Lawsuit: They Were Fired Over Not Attending Prayer Meetings
“Ms. Saunders describes the behavior as ‘ranting,’” the lawsuit states.
Two former employees of a North Carolina company say there were fired for refusing to take part in the firm’s daily “cult-like” Christian prayer meetings. Now they've filed a federal discrimination lawsuit. Good for them! Via NBC News:
John McGaha and Mackenzie Saunders said in a lawsuit filed Monday that the owner of Aurora Pro Services “created a hostile work environment, based on religion,” and openly threatened to fire workers who didn't attend the sessions.
“You have to participate,” the owner said, according to McGaha in the lawsuit. “If you do not participate, that is okay, you don’t have to work here. You are getting paid to be here.”
Saunders said in the lawsuit that the prayer meetings “lasted nearly an hour during which, Defendant’s owner, would pray and recite scripture from the Bible.”

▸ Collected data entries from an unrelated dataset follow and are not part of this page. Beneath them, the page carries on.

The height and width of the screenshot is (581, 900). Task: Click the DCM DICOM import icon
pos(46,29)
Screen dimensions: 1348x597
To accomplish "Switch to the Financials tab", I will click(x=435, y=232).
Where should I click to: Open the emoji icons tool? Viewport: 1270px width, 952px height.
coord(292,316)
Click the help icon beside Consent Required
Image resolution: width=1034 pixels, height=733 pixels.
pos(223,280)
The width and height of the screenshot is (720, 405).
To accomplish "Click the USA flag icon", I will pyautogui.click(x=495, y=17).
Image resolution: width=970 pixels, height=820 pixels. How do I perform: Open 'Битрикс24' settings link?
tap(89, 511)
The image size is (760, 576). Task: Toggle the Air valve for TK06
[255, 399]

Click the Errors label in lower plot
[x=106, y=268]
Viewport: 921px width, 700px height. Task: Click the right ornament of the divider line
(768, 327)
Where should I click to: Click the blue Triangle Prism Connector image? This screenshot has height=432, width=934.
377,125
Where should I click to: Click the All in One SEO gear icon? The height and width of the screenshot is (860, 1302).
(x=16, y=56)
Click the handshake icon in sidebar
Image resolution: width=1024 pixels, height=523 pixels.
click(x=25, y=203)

“Ms. Saunders describes the behavior as ‘ranting,’” the lawsuit states. “Ms. Saunders began to feel as though the meetings became 'cult-like' after the owner required everyone to recite the Catholic version of the Lord’s Prayer in unison.”
Back in the 70s, I worked in a place like this; oddly enough, it was a scientific publishing company. I wasn't at a high enough level to be forced into it, but several of my editor friends told me if they didn't attend the Tuesday prayer meetings, they would not get raises. (And by the way, the department head who ran these meetings had a PhD. In science.)
But support staff was left alone. Until one day, the department head WENT INTO THE PURSE OF MY SUPERVISOR WHILE SHE WAS IN THE BATHROOM and found birth control pills. We were then all called into the department head's office, while she explained we were "Jezebels" and "whores of Babylon." (There was more, but I stopped listening.) We were no longer permitted to socialize with the editors so as not to infect them, and if we didn't like it, well, we could find another place to work.
So I gathered my things and quit -- but not before taping a swastika to this lovely woman's office door.